No Me Hagan Caso/Forget About Me
Pablo Neruda
 
Hay que buscar cosas oscuras
en alguna parte de la tierra,
a la orilla azul del silencio
o donde pasó como un tren
la tempestad arrolladora:
allí quedan signos delgados,
monedas del tiemyo y del agua,
detritus, ceniza celeste
y la embriaguez intransferible
de tomar parte en los trabajos
de la soledad y la arena.
... Let us look for secret things
somewhere in the world,
on the blue shore of silence
or where the storm has passed,
rampaging like a train.
There the faint signs are left,
coins of time and water,
debris, celestial ash
and the irreplaceable rapture
of sharing in the labour
of solitude and the sand.

 

[Added Jan] Here's to our continued, irreplaceable rapture of sharing... not in solitude, but together, always searching. Never forgetting about the other.
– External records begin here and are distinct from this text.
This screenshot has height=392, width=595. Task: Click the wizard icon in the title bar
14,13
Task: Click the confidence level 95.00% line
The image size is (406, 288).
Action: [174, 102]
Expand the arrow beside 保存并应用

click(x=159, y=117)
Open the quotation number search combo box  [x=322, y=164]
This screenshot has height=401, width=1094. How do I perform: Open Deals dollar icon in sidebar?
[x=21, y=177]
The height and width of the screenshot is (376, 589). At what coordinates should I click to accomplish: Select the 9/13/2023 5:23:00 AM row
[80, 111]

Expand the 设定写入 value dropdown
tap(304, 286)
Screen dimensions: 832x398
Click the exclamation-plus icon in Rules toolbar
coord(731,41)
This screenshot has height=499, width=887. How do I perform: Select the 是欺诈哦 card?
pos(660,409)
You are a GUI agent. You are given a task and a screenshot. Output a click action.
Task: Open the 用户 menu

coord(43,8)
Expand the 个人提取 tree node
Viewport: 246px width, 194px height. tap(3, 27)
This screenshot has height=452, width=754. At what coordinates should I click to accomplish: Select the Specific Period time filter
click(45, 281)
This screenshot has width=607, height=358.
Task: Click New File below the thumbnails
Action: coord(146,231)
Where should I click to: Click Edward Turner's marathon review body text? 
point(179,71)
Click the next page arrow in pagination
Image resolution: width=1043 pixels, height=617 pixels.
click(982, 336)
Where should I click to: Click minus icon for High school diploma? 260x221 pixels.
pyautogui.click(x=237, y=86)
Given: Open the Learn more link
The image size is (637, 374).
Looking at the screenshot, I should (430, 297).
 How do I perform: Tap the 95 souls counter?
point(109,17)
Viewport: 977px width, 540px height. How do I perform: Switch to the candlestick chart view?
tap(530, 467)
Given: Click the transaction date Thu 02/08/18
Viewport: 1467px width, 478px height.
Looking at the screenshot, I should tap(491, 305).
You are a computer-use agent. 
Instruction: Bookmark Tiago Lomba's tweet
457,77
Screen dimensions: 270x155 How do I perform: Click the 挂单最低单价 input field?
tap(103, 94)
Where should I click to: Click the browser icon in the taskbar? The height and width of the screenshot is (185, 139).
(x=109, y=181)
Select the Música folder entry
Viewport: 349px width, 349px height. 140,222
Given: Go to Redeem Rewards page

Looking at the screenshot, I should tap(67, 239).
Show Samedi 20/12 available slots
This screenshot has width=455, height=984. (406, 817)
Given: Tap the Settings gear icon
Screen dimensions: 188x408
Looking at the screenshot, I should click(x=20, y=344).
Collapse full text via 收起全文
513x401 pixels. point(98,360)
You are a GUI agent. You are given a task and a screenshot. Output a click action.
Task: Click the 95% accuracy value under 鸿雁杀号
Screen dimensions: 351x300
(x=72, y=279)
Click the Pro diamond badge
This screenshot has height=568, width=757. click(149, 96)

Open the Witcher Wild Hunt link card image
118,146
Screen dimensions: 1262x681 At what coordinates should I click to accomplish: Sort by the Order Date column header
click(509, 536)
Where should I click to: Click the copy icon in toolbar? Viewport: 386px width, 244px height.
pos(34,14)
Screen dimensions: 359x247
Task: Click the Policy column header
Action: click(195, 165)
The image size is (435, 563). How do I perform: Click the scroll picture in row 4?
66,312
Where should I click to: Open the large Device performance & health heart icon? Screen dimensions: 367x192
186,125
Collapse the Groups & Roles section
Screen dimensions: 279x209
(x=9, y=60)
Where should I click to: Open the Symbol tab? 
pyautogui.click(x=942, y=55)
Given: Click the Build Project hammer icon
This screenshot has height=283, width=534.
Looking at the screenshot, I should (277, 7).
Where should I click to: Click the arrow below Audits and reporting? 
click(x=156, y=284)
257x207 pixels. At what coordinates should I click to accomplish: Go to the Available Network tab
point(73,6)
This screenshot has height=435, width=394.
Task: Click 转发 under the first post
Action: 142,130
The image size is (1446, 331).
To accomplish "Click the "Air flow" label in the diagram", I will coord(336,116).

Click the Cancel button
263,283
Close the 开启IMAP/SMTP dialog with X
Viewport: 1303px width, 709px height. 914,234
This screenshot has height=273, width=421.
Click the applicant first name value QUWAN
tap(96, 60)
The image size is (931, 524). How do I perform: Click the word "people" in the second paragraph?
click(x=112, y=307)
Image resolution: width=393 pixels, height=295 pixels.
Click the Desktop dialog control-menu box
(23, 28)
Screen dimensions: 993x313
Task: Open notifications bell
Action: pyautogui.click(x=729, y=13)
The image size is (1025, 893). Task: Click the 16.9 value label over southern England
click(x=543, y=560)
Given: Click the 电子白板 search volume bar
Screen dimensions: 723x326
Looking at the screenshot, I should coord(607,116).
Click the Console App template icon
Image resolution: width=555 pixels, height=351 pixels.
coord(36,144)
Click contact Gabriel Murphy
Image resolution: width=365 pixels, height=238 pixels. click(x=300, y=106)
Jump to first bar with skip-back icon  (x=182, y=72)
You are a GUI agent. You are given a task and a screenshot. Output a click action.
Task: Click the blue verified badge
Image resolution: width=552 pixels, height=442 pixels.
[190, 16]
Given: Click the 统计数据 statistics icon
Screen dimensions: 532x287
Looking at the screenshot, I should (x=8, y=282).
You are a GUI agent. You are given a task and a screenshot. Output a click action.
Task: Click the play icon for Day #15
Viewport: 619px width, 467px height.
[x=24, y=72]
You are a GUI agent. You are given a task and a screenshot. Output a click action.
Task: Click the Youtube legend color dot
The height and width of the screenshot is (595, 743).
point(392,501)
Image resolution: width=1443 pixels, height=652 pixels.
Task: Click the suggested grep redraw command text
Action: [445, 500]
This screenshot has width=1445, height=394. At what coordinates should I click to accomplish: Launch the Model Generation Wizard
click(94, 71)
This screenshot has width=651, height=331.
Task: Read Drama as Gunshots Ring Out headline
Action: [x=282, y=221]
Never disappearing.
December 2006

 

NEVER DISAPPEARING? Of course we shall disappear, but we will have added to, and been a part of, the long chain of life that generation after generation defends the commonality of the whole. We will have in many ways been true communalists who endeavor to solve the complexities of our times through reason, peace, and, darn, rationality, in the midst of faith-based imbecilities based on violence and destruction. That chain is indestructible.

JAN GOT a 14" cast iron wok, made in the USA s'il vous plait, and a book about how to make bread (The Bread Builders, by Daniel Wing and Alan Scott, Chelsea Green Publishing Company, 1999, ISBN 1-890132-05-5). As they say in France, a woman keeps her man happy through his stomach!

OH, I ALMOST FORGOT, three pairs of organic-cotton socks were thrown under the non-existent Xmas tree -- blue, green, and red. My feet will appreciate the comfort as the growers struggle with their survival. There were no flowers this time around. I remember Jan's 40th birthday and the 40 roses I bought to commemorate in a fleeting instant that very special day. There are no flowers to be found in the Anderson Valley but the ones that grow in the wild.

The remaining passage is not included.